***** Records provided
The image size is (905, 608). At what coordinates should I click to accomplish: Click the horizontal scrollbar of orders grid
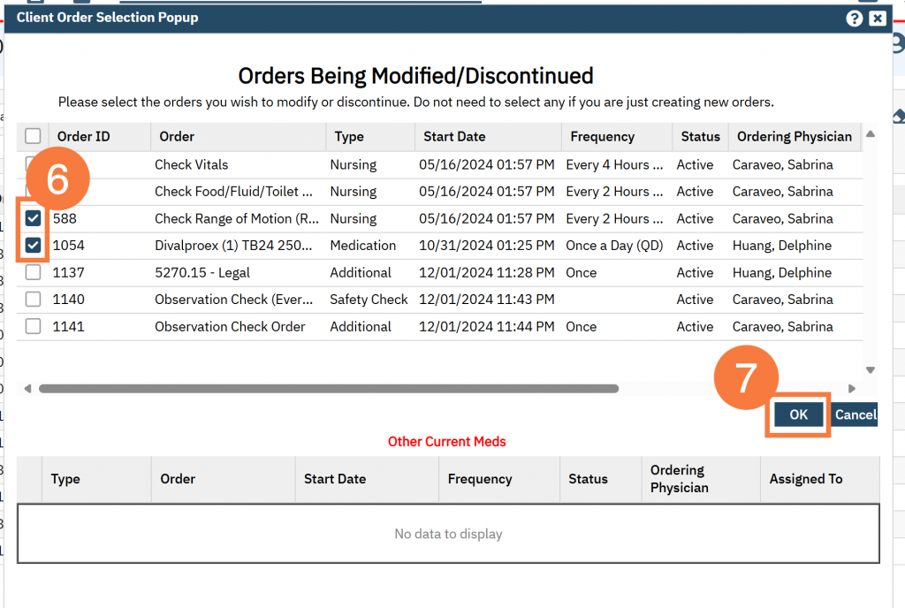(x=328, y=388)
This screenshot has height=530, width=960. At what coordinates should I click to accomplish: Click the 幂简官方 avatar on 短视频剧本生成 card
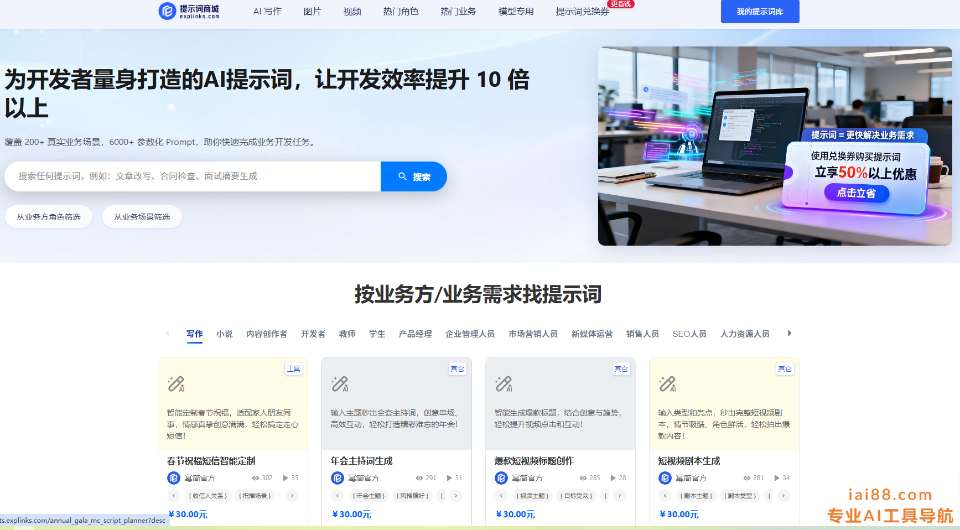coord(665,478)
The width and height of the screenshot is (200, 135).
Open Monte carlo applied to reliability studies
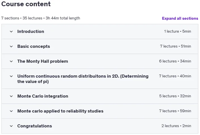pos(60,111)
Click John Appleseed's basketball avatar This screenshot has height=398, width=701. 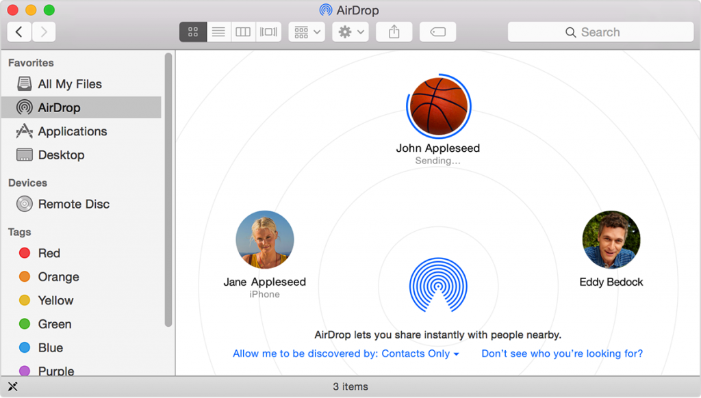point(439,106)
**********
***** Records provided
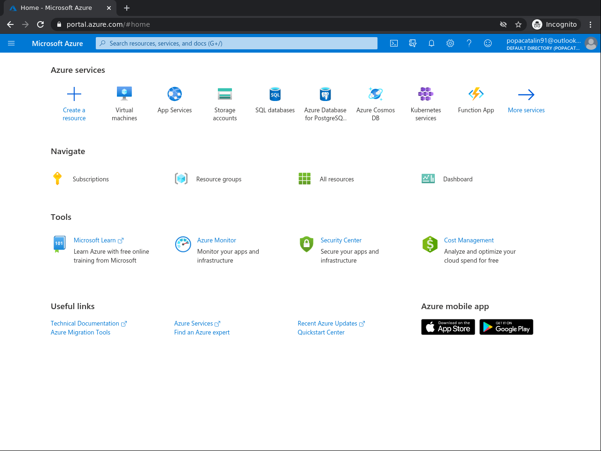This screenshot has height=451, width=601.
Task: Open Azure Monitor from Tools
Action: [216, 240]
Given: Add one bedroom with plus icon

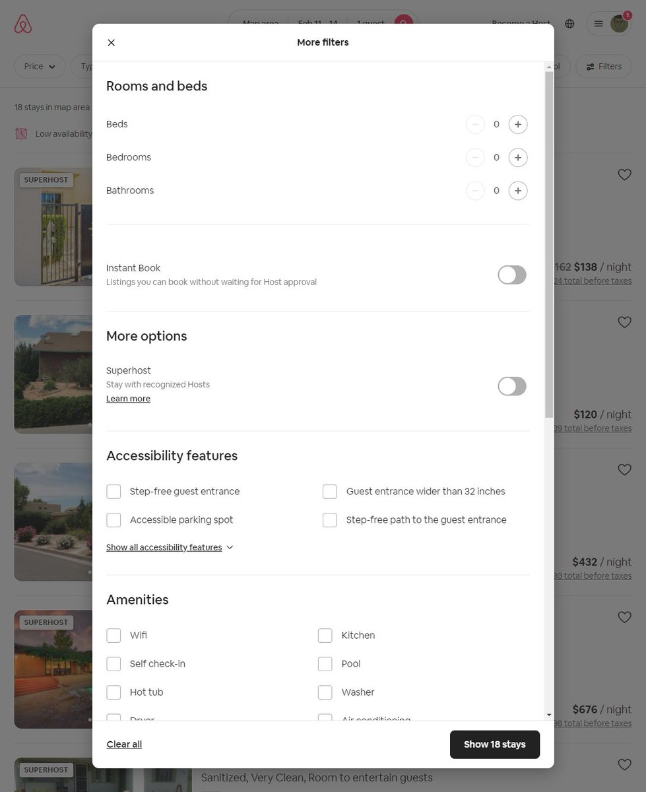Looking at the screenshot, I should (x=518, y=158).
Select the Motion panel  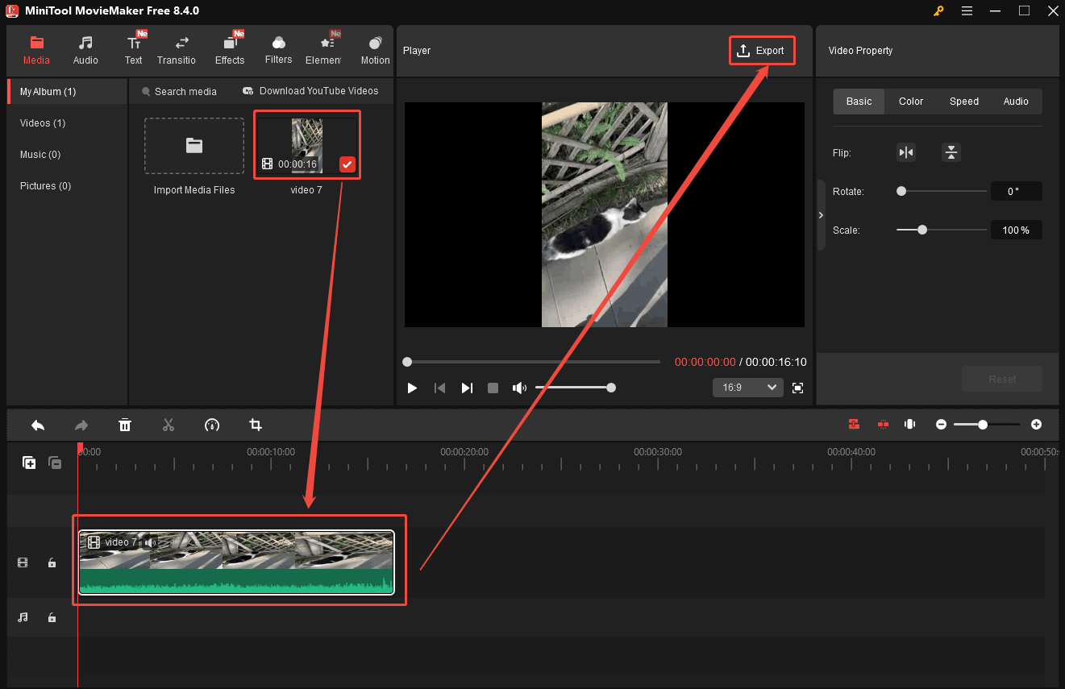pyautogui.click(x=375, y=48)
**********
***** Records provided
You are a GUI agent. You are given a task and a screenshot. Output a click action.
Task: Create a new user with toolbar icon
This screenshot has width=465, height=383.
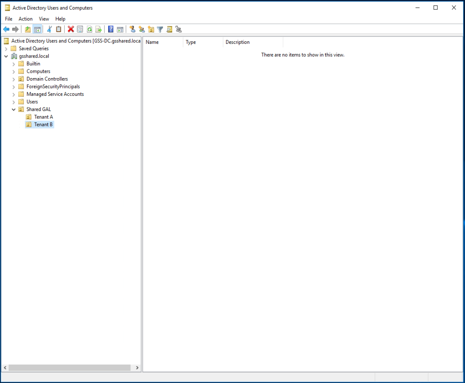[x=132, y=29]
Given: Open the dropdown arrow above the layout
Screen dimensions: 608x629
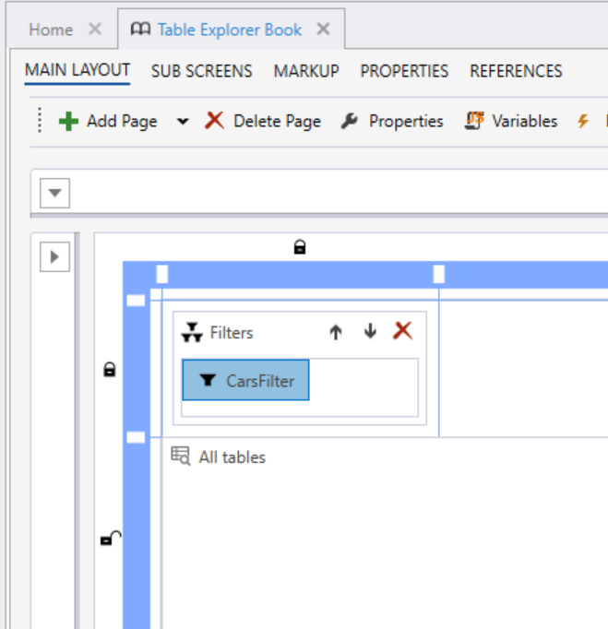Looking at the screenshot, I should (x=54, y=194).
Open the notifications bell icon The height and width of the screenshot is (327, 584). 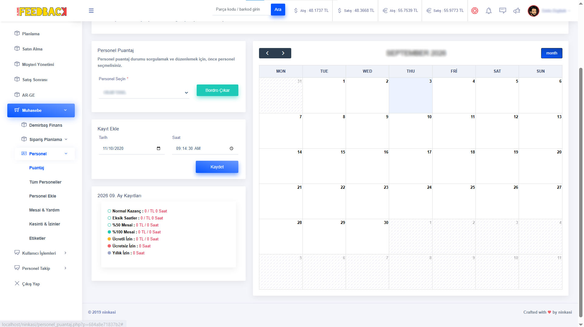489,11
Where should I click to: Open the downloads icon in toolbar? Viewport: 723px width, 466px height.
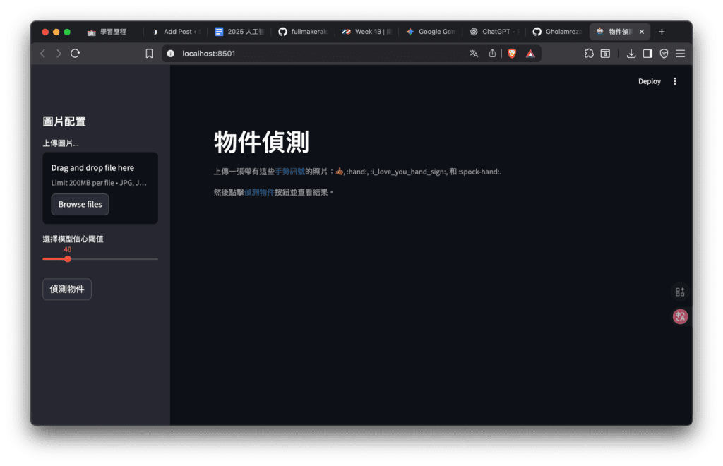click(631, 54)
**********
- _Aim of the task_:
Please return the lines exactly, starting with the line that contains "Where should I" and going on through the line that contains "click(631, 54)", and leave the pictures out of your answer.

- _Exercise answer_:
Where should I click to: Open the downloads icon in toolbar? Viewport: 723px width, 466px height.
click(631, 54)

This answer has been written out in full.